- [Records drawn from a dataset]
=== Section Start ===

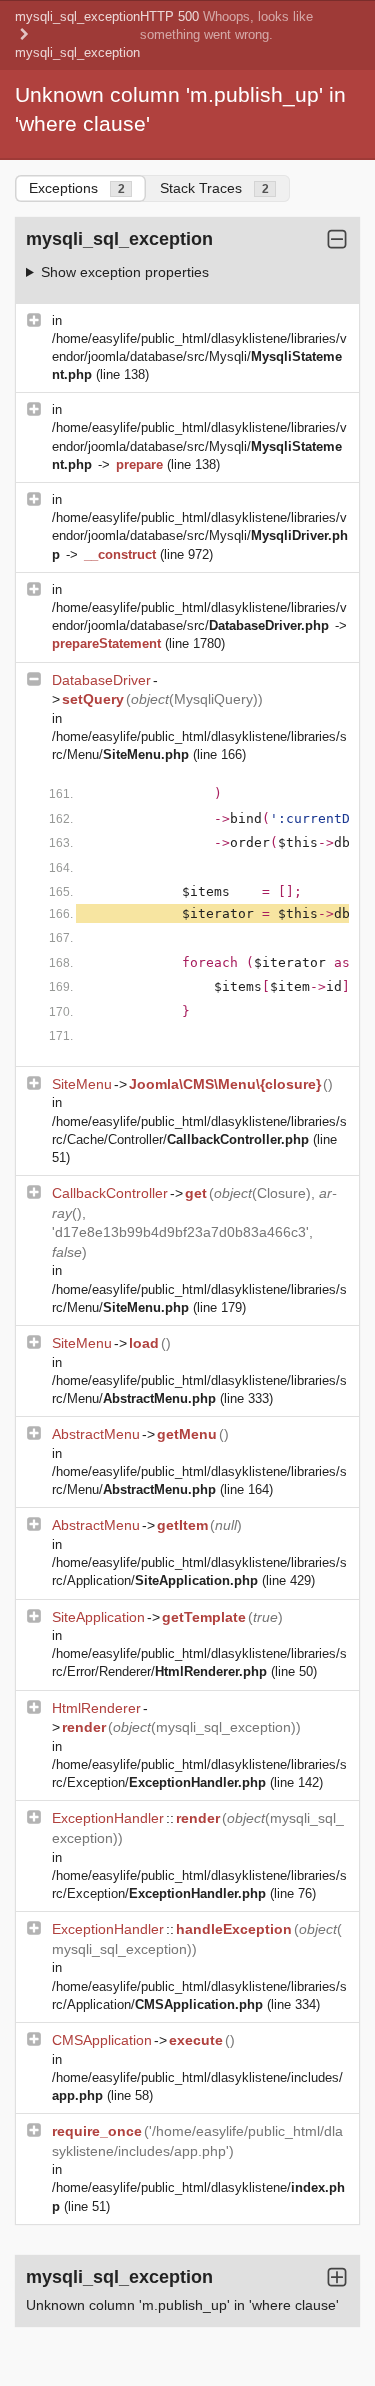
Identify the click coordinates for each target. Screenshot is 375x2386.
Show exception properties (125, 272)
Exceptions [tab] (77, 188)
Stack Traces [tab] (214, 188)
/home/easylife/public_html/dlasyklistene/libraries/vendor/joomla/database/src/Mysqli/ (199, 356)
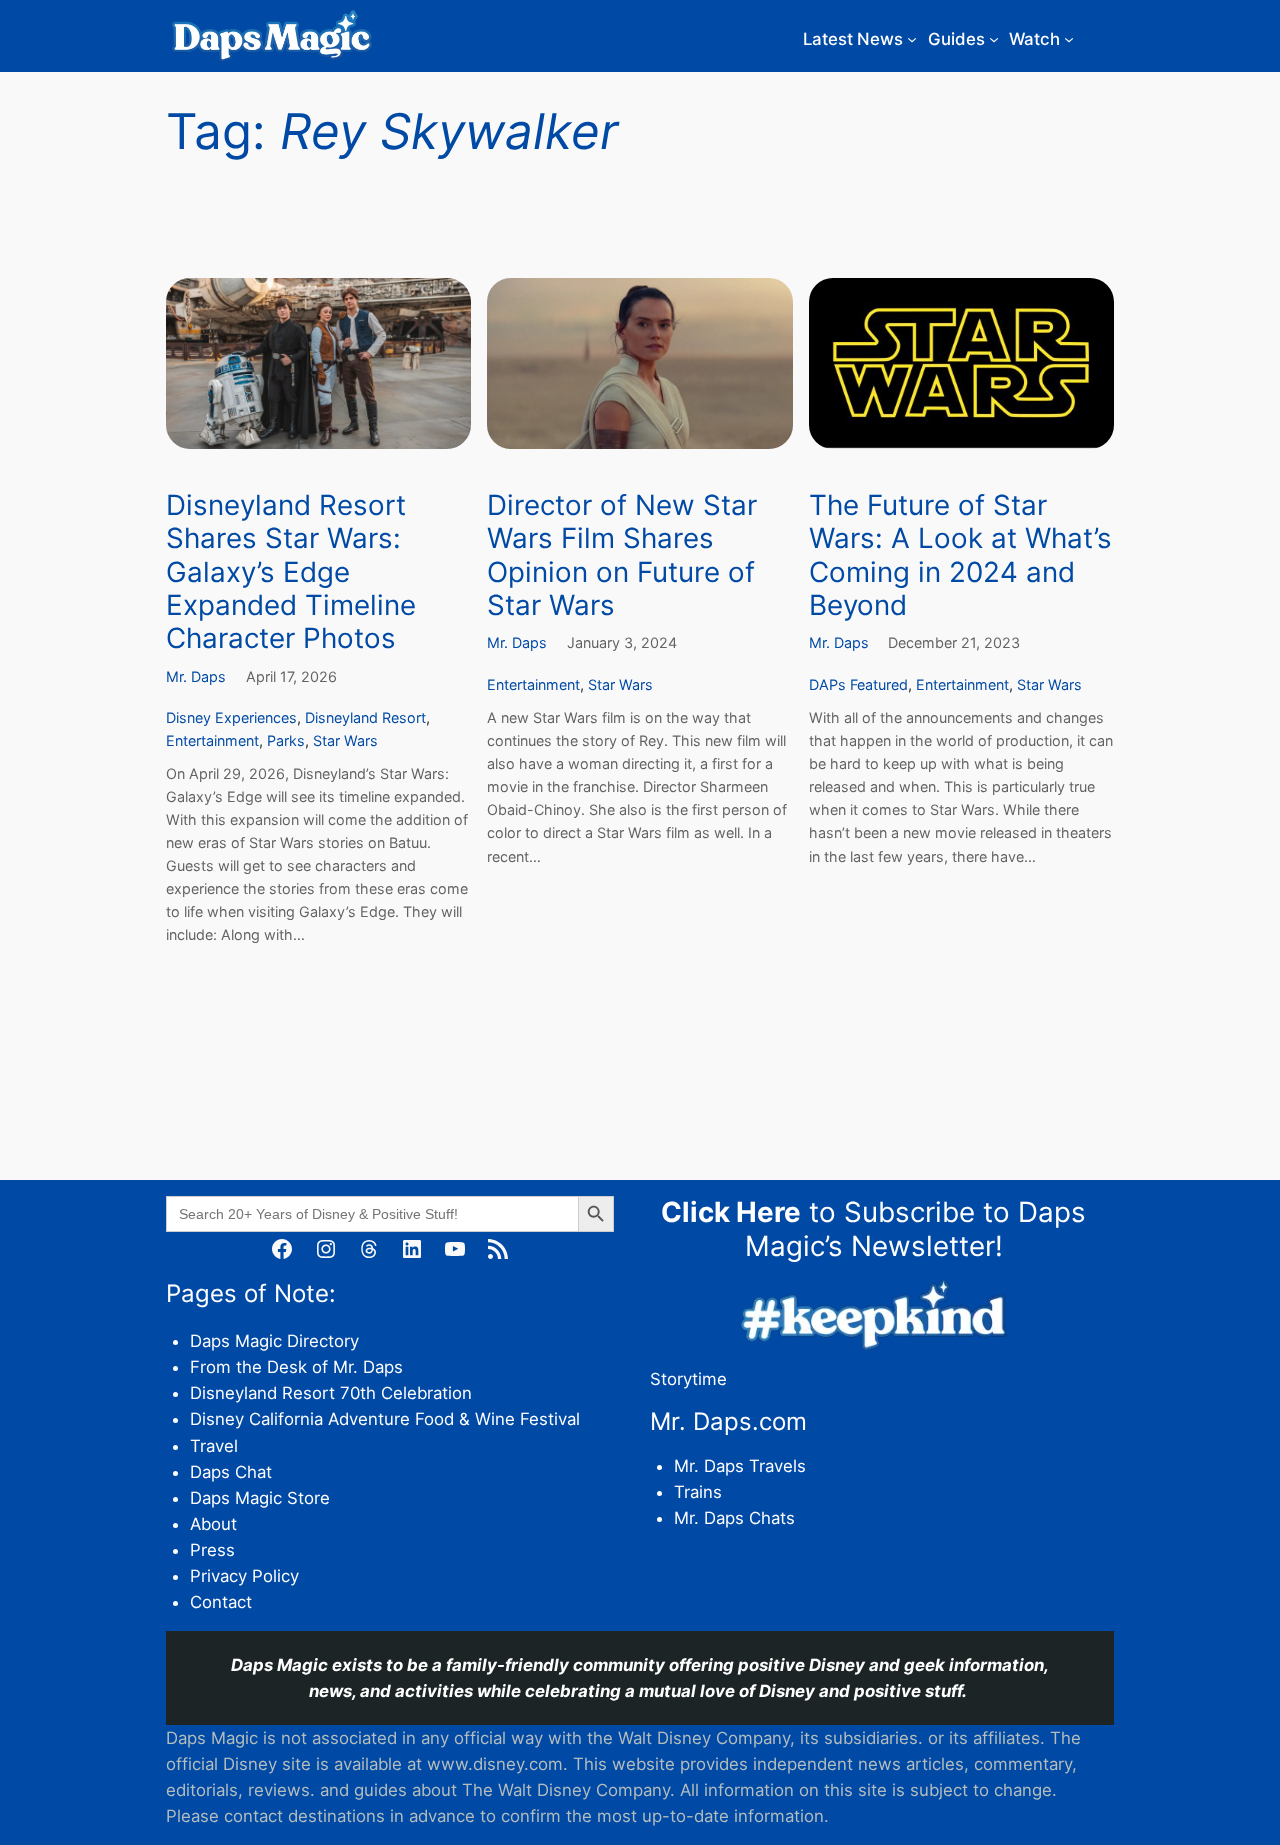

=== Section End ===

- [ACTION ITEM] Print only the lines running from the one containing "Exceptions [tab] (77, 188)" to the end of the data above, exactly; include no pictures.

- [WRITTEN SOLUTION]
Exceptions [tab] (77, 188)
Stack Traces [tab] (214, 188)
/home/easylife/public_html/dlasyklistene/libraries/vendor/joomla/database/src/Mysqli/ (199, 356)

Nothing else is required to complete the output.